*Entries shown*:
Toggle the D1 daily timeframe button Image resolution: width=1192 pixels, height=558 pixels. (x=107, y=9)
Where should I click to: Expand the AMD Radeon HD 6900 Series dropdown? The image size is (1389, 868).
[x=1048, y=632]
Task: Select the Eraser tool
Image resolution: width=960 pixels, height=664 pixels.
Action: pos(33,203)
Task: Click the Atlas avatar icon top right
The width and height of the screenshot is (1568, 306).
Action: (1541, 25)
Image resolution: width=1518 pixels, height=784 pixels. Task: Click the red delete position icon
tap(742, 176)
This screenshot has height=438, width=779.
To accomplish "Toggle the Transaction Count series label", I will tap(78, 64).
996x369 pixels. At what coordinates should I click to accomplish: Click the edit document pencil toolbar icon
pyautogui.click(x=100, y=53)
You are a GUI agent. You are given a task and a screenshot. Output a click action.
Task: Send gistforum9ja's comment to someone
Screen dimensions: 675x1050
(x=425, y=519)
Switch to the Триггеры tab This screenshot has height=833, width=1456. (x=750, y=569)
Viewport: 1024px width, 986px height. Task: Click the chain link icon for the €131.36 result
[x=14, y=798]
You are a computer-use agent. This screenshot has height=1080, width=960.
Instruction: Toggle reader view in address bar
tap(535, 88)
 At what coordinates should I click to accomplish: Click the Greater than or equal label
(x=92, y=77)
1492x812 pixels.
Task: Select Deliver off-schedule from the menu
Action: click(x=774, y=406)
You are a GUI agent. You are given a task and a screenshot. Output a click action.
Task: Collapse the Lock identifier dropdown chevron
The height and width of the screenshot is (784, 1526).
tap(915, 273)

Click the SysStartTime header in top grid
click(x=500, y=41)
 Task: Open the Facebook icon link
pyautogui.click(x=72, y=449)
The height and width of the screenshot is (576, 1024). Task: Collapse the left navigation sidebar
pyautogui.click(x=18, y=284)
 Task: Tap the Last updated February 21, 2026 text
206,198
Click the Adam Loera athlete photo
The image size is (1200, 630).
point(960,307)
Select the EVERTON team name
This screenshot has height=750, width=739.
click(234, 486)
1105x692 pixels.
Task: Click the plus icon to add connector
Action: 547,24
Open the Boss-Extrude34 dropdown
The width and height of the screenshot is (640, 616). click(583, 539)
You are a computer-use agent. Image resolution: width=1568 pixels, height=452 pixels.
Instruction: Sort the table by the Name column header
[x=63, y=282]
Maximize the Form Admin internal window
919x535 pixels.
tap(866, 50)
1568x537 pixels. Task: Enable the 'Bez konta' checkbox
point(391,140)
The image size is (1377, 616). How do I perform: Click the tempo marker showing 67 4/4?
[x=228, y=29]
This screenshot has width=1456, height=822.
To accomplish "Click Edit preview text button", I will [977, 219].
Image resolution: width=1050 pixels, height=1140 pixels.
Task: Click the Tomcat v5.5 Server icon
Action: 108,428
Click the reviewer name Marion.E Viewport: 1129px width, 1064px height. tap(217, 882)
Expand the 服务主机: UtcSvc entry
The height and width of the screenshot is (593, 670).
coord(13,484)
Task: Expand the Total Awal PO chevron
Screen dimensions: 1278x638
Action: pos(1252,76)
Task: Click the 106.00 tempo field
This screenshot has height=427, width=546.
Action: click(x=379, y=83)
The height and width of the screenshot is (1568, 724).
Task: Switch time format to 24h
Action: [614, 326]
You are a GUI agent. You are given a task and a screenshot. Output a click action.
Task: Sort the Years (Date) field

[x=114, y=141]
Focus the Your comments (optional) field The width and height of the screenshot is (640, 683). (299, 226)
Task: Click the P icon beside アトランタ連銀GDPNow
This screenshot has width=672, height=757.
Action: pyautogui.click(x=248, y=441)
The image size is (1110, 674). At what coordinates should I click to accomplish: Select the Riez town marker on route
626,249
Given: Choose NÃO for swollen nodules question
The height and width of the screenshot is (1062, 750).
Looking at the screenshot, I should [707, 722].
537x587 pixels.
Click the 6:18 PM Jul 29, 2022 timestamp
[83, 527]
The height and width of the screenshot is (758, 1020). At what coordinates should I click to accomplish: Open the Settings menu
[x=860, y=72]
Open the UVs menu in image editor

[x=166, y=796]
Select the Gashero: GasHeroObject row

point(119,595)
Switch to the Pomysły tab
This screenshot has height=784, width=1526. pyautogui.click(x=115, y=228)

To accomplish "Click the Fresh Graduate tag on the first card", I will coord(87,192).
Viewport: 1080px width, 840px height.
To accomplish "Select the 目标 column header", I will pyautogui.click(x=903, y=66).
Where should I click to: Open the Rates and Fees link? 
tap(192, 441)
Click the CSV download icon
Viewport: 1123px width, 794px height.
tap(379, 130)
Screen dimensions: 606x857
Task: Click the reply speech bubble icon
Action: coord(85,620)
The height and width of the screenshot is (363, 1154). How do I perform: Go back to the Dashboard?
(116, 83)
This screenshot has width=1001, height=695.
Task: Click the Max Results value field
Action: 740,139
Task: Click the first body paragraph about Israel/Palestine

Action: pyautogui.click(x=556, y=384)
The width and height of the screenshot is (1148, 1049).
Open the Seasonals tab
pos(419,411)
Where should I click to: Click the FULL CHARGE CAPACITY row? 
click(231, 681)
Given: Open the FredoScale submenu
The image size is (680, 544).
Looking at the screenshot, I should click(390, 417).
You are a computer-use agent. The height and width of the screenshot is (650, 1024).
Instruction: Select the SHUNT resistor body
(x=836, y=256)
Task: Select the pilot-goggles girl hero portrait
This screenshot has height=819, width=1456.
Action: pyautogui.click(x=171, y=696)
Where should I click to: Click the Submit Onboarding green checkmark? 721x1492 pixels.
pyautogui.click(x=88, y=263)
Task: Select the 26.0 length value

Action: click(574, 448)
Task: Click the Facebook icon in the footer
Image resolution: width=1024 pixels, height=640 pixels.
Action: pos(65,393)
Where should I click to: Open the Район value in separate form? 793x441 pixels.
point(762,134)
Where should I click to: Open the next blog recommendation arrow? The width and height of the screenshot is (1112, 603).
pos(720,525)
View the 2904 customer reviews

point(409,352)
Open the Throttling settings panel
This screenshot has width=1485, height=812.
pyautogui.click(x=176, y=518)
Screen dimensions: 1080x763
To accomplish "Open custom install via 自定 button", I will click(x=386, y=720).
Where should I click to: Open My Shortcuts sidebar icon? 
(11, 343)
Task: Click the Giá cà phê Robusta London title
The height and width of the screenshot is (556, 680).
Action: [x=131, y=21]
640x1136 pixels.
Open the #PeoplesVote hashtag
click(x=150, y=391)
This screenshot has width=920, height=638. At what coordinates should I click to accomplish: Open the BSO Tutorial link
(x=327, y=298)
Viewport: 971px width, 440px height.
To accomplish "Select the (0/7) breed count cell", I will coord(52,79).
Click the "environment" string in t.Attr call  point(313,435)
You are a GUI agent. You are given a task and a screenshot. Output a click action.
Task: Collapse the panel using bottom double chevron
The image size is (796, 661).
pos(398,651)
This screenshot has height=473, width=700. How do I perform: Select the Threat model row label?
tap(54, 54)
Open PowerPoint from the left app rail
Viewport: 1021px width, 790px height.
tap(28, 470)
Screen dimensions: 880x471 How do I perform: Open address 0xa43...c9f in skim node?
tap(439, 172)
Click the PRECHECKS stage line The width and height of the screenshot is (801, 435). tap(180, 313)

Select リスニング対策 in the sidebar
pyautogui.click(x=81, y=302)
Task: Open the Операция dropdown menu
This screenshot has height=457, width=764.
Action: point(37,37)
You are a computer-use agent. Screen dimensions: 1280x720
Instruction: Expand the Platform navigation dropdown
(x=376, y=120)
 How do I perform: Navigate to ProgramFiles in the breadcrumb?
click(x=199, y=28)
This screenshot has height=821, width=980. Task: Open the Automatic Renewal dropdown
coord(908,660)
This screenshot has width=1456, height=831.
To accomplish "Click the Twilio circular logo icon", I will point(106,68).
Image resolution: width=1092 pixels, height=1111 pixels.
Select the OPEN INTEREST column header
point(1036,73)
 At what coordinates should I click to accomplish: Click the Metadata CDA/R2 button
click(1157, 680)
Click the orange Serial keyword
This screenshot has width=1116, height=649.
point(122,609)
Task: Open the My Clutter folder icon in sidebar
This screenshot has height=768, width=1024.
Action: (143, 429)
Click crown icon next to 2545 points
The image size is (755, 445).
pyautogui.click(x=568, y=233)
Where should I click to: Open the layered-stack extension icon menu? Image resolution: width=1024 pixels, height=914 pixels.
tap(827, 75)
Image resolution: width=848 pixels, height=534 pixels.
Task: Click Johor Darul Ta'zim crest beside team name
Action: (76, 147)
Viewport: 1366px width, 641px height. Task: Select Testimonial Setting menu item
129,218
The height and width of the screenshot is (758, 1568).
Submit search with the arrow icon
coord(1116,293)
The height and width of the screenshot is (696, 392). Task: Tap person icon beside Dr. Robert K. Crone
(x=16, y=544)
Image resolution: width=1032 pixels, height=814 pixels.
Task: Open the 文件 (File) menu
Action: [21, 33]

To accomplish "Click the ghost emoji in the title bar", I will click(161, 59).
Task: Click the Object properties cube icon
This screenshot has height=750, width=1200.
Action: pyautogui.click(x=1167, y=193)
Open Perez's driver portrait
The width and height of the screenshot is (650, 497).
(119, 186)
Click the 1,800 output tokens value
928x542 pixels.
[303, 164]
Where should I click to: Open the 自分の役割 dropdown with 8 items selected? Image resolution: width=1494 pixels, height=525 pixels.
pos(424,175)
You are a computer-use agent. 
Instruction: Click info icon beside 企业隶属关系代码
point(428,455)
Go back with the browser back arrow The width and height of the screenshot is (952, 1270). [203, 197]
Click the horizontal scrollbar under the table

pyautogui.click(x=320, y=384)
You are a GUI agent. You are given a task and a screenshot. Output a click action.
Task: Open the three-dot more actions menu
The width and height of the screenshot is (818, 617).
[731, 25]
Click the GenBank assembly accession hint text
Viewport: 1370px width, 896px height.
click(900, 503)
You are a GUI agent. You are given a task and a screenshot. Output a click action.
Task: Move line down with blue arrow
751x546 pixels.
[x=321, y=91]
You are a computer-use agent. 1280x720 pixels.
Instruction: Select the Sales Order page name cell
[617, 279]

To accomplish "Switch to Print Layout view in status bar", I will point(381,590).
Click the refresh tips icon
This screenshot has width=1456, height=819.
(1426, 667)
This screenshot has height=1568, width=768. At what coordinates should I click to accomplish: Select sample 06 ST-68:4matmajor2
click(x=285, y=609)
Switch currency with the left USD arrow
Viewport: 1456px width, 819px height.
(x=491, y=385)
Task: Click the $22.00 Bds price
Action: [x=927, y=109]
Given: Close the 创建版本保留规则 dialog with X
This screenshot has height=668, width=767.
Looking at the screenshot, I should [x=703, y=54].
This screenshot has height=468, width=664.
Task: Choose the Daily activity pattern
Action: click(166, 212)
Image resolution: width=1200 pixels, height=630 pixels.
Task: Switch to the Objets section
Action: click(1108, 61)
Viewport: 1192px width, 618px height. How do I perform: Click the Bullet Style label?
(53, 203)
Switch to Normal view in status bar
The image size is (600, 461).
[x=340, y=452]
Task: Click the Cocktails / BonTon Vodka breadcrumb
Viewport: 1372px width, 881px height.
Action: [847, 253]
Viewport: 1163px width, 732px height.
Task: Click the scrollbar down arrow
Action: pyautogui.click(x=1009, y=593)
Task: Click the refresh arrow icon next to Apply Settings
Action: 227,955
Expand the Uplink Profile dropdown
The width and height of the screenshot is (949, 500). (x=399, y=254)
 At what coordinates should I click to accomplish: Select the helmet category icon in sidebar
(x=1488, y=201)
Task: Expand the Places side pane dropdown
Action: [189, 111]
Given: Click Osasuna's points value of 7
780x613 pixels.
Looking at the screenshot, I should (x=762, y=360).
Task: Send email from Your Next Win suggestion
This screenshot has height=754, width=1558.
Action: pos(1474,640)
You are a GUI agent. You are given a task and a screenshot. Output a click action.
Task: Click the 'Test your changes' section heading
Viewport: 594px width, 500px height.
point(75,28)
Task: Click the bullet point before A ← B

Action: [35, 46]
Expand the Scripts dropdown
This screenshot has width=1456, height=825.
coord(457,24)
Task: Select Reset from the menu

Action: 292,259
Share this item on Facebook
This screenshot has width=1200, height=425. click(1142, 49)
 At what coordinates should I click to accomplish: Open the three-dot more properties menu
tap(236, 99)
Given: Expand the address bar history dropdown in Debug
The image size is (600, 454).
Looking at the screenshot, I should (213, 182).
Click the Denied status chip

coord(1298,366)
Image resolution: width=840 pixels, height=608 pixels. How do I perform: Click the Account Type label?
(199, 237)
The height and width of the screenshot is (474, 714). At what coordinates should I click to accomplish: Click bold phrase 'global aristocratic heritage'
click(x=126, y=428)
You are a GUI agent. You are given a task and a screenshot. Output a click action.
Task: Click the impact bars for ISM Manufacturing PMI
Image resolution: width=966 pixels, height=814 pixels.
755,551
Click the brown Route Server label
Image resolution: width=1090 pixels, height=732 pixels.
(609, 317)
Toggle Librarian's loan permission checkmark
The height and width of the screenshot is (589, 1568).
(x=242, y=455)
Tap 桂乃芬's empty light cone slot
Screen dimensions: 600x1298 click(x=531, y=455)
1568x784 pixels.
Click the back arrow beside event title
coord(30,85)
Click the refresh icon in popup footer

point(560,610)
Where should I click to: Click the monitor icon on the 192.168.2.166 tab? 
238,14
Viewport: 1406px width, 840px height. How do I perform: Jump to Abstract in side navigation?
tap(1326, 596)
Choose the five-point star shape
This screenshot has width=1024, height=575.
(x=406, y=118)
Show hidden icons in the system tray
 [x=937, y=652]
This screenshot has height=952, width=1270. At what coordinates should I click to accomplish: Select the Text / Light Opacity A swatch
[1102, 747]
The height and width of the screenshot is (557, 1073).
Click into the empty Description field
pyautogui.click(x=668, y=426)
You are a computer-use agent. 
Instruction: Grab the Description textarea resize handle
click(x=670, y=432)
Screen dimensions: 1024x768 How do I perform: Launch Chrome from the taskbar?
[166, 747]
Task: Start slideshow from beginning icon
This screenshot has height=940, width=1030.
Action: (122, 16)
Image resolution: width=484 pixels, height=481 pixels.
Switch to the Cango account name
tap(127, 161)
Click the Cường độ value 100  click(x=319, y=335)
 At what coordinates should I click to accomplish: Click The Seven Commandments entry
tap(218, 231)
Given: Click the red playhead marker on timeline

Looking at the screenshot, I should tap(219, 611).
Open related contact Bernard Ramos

*Instructions to follow*:
Scan the listing for the string "chevron" and copy every line that carries it.

*Expected answer*:
Task: Collapse the Lock identifier dropdown chevron
Task: Expand the Total Awal PO chevron
Task: Collapse the panel using bottom double chevron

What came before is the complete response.